Cronaca / Bergamo Città
Domenica 23 Febbraio 2020
Azzano, resta l’omicidio volontario
Ma la Cassazione ha dubbi sul carcere
La Suprema corte non modifica l’ipotesi di reato riconosciuta dal Riesame a carico di Matteo Scapin, l’uomo che l’agosto scorso ha travolto e ucciso i giovani Luca Carissimi e Matteo Ferrari. Annullata invece la massima misura cautelare: «Motivazioni carenti, serve una nuova valutazione».
Nessuna indicazione e nessun intervento per quanto riguarda la qualificazione giuridica del reato, solo una censura – che ora il Tribunale del Riesame di Brescia dovrà valutare – per quanto riguarda la motivazione della misura cautelare della custodia in carcere.
Questo nella sostanza e in sintesi l’intervento della Corte di Cassazione in relazione al caso di Matteo Scapin, 33 anni, agli arresti domiciliari per omicidio stradale per aver travolto e ucciso con la sua auto ad Azzano il 4 agosto scorso Luca Carissimi e Matteo Ferrari, 21 e 18 anni, con cui poco prima aveva litigato in discoteca e che viaggiavano su uno scooter.
La Cassazione era stata chiamata a pronunciarsi dagli avvocati del trentatreenne, Andrea Pezzotta e Riccardo Tropea, contro l’ordinanza del Tribunale del riesame di Brescia che, a settembre, sparigliando le carte, aveva accolto il ricorso del pm Raffaella Latorraca e riportato l’accusa a omicidio volontario e la misura cautelare al carcere. Ma andiamo con ordine. Dopo l’impatto col motorino, Scapin, che era in auto con la fidanzata, si era allontanato dal luogo dell’incidente e solo in un secondo momento era stato arrestato: per il pm Raffaella Latorraca si era trattato di omicidio volontario, per il giudice delle indagini preliminari Vito di Vita, invece, di omicidio stradale aggravato dallo stato di ebbrezza e omissione di soccorso. Proprio la riqualificazione in sede di interrogatorio aveva portato alla scarcerazione di Scapin, passato quindi dal carcere ai domiciliari.

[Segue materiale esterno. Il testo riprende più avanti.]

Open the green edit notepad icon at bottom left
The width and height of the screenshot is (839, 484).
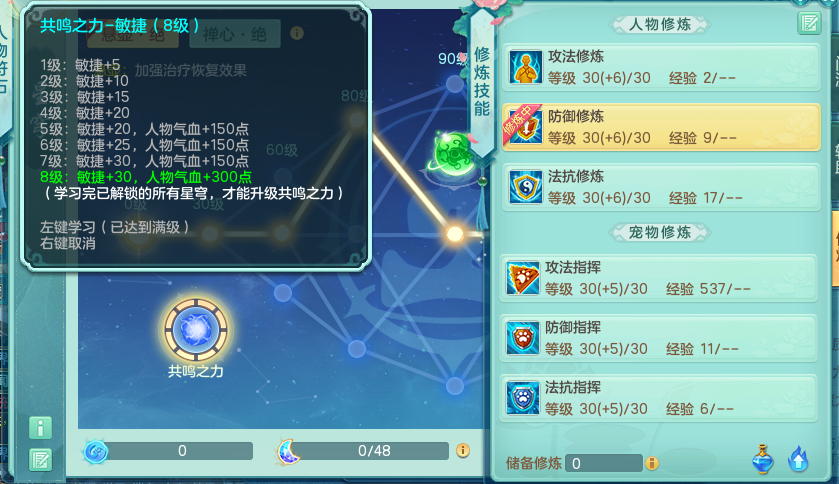[41, 460]
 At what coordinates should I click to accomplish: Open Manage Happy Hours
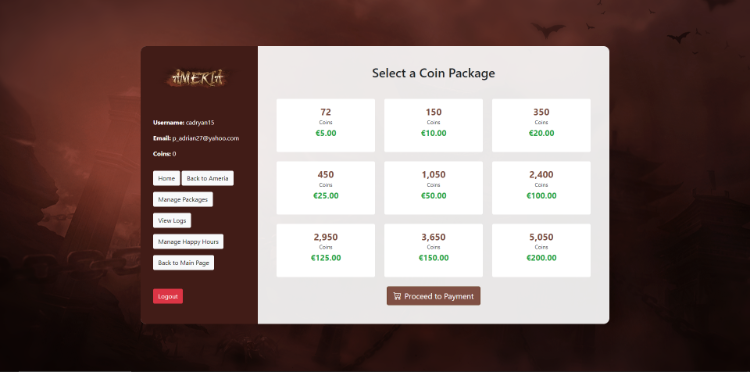click(188, 241)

Il pm aveva però fatto appello contro entrambi i punti, la riqualificazione del reato e la scarcerazione. Il 24 settembre il Tribunale del Riesame di Brescia le ha dato ragione: per i giudici bresciani ci sono «tutti gli elementi per poter affermare che l’investimento delle vittime da parte di Scapin non sia stato determinato da una condotta colposa del predetto, bensì da intenzionalità e, quindi, da dolo»; non solo, avevano anche scritto: «La condotta reattiva di Scapin denota indubbiamente la totale incapacità di contenere anche parzialmente le proprie pulsioni violente sicché deve essere escluso che egli abbia capacità di autocontrollo con conseguente individuazione, quale argine al rischio di ricaduta, della massima misura restrittiva», vale a dire il carcere.
Per i difensori l’ordinanza del Riesame pecca quando utilizza elementi successivi delle indagini, ma anche quando cerca di motivare la ricostruzione del fatto e riqualifica il reato in omicidio volontario, e infine quando motiva in modo lacunoso e illogico sulla necessità del carcere. Proprio quest’ultimo punto è quello – si è scoperto sabato 22 febbraio dalle motivazioni depositate – accolto dalla Suprema corte: i giudici bresciani avrebbero dovuto motivare con «concrete e specifiche ragioni» la necessità assoluta del carcere, proprio perché il pericolo di reiterazione del reato «deve essere non solo concreto ma anche attuale (…); è anche necessario prevedere che all’imputato si presenti effettivamente un’occasione prossima per compiere ulteriori delitti».
Motivazione che non è stata data dal Riesame, che quindi dovrà nuovamente pronunciarsi nelle prossime settimane (ancora non è stata fissata udienza). La Cassazione invece nulla dice in punto qualificazione del reato: si tratta di una questione di merito, non di legittimità, quindi non è valutabile dalla Suprema corte. Aggiunge però che «la motivazione del provvedimento impugnato è esente» dalle questioni sollevate, che è «ineccepibile la valutazione del Tribunale distrettuale in riferimento alla versione difensiva» e che «pari attenzione è stata riservata alle valutazioni delle immagini registrate», quasi come a evidenziare un lavoro nel suo complesso corretto.